■ **BRIEF**
Take each line below that has "mayo" and copy it.

Records from a data source:
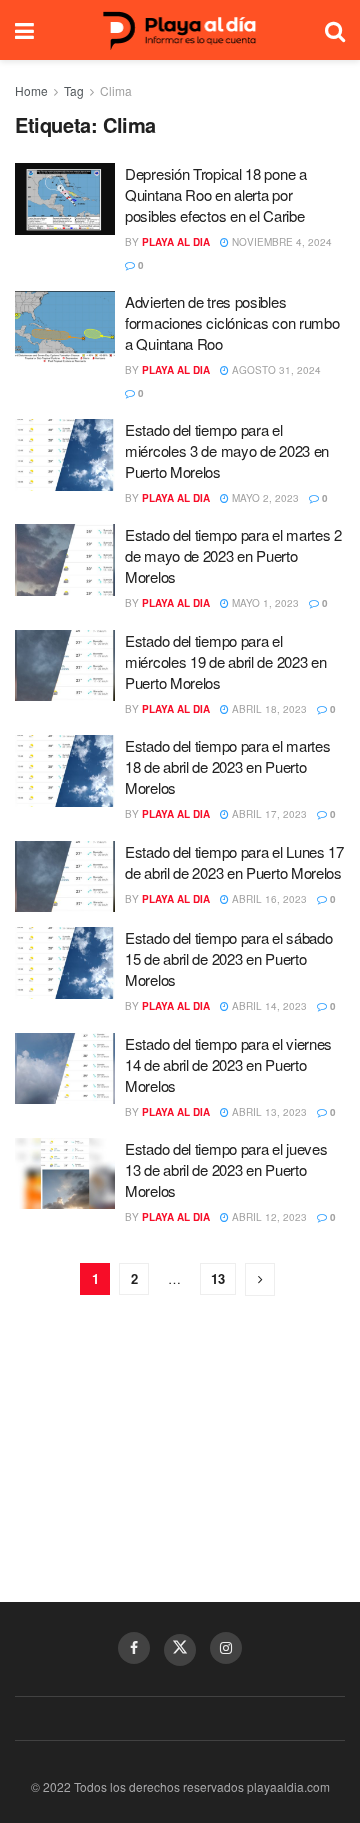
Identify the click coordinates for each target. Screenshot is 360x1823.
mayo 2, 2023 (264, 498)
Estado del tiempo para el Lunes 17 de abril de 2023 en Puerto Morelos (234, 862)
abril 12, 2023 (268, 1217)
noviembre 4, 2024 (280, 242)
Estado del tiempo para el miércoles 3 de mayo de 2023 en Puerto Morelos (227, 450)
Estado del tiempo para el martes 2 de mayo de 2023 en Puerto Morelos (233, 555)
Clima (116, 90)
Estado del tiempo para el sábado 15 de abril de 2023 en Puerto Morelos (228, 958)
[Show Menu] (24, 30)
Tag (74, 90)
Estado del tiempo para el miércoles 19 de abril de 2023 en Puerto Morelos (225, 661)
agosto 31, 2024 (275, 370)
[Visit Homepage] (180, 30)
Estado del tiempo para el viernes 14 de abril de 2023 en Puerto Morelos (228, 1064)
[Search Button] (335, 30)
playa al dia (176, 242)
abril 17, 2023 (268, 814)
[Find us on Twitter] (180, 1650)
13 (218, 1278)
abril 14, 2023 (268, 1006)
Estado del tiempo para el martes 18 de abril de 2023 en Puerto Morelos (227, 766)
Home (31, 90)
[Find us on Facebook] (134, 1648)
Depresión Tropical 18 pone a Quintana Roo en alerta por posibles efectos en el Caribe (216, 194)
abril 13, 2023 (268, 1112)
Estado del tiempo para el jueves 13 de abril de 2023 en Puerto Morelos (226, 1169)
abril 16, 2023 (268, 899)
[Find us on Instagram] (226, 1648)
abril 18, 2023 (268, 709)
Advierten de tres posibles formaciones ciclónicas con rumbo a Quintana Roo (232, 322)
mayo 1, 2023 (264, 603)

■ **SOLUTION**
mayo 2, 2023 (264, 498)
Estado del tiempo para el miércoles 3 de mayo de 2023 en Puerto Morelos (227, 450)
Estado del tiempo para el martes 2 de mayo de 2023 en Puerto Morelos (233, 555)
mayo 1, 2023 (264, 603)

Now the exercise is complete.